Мы с ней почти не разговаривали. Сердце у меня в какие-то моменты чуть ли не выпрыгивало из груди. Олива успокоилась; но она, в любом случае, ожидала атаки с моей стороны. Наконец я принудил себя сесть — в моей комнате — к роялю и начал играть. Эта маленькая любовная тоска окрыляла мою фантазию, заставляла пальцы летать по клавишам. Удивительные звуки, порождаемые взбаламученной душой, распространялись во времени… Внезапно в комнате стало совершенно темно. Изменение освещенности — всегда сюрприз для сознания. Я неуклюже потянулся за спичками; потом, ослепленный, зажмурил глаза и скорчил недовольную гримасу, когда одна из спичек зажглась. Применив к себе некоторые приемы физического насилия, я вновь воздвиг комнату, успевшую куда-то исчезнуть; вернул из бесконечных далей Оливу; усадил ее в кресло и сделал так, чтобы на лицо ей падал свет лампы. Теперь уже не оставалось сомнений в том, что наступил вечер. Печки опять хотели получить деревянную пищу. Лошадь хотела воды и корма. Для нас самих в запасе имелись чай, вино и бутерброды.

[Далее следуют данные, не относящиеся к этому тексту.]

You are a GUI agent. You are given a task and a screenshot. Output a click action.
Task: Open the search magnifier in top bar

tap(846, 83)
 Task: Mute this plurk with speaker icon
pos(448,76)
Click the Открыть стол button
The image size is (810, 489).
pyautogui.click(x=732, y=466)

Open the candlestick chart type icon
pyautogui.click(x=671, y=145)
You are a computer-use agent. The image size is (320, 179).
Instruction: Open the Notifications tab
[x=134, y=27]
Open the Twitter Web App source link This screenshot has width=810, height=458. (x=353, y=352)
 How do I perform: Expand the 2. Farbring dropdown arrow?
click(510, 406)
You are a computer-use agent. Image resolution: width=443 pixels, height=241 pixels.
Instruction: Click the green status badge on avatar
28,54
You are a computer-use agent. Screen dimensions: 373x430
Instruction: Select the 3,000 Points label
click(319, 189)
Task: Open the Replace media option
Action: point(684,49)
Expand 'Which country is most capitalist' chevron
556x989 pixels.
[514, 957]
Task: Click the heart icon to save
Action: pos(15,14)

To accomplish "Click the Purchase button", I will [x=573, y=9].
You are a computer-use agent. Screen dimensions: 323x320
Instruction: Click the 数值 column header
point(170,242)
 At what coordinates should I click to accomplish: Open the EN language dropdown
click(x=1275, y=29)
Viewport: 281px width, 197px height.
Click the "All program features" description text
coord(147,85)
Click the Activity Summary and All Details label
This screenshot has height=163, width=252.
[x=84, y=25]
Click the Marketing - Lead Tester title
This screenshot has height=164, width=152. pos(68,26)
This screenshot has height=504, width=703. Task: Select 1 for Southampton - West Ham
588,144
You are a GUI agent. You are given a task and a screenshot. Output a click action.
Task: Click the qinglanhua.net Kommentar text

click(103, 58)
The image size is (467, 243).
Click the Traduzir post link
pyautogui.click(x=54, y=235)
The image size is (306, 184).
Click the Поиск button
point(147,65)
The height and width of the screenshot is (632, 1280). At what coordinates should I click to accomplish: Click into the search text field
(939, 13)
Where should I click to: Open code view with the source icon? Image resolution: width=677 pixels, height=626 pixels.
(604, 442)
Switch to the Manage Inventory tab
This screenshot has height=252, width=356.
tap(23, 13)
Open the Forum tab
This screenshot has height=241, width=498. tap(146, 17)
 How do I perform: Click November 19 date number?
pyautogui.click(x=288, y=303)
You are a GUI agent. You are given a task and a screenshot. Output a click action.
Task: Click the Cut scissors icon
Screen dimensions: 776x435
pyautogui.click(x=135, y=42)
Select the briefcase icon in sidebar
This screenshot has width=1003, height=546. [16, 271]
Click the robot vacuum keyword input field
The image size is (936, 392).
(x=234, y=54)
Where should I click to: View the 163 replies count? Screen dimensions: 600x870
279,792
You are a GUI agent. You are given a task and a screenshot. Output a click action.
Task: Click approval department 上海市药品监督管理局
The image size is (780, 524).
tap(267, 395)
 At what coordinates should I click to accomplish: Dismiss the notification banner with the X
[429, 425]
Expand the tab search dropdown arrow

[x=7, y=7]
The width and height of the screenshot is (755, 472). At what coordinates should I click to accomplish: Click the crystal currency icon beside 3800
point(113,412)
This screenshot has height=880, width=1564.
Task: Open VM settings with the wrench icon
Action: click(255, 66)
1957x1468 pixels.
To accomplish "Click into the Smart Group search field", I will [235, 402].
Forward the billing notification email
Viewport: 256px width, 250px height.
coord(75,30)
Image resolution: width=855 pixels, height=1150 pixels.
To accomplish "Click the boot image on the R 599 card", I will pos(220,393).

Такие осенние вечера — долгие. Неприветливая погода превращает освещенные комнаты в прекрасные острова, где часы протекают счастливо. Здесь происходит великое отречение от Вечности. Свет закапсулирован, то есть плавает в пределах замкнутого пространства, вдалеке от гавани Смерти{378}… Есть некий мужчина, переполненный любовью, но — маленькой. Есть молодая женщина, с благословенным чревом, с еще не початой временн'oй протяженностью впереди, в которой ей предстоит забеременеть десять или двенадцать раз. Есть разум, который знает о прежних переживаниях и клятвах, для которого открыт архив столь многих уже потерпевших крушение целей и решений, который сохраняет пока лишь тень вчерашнего или позавчерашнего дня, но, помня о врожденной или приобретенной несостоятельности своего обладателя, обращается к нему с ходатайством и одерживает победу над жестоким инстинктом. Эта любовь даже не скрывает того, что она смехотворна, а может, и опасна. Я уже знаю, что она будет менее устойчивой, чем все предыдущие. Она начинается со сделки и никогда не станет лучше, чем была в своем дурном начале. — Я предпочел не продлевать этот вечер.
Я сказал:
— Ты, наверное, устала, Олива. Думаю, самое умное, что ты можешь сделать, — это лечь спать. Для пространных разговоров ни у кого из нас нет настроения. Ты мне уже рассказала, зачем пришла. Мы провели вместе день: может быть, и приятный; во всяком случае — не слишком тягостный. Завтра я отвезу тебя в коляске в Крогедурен.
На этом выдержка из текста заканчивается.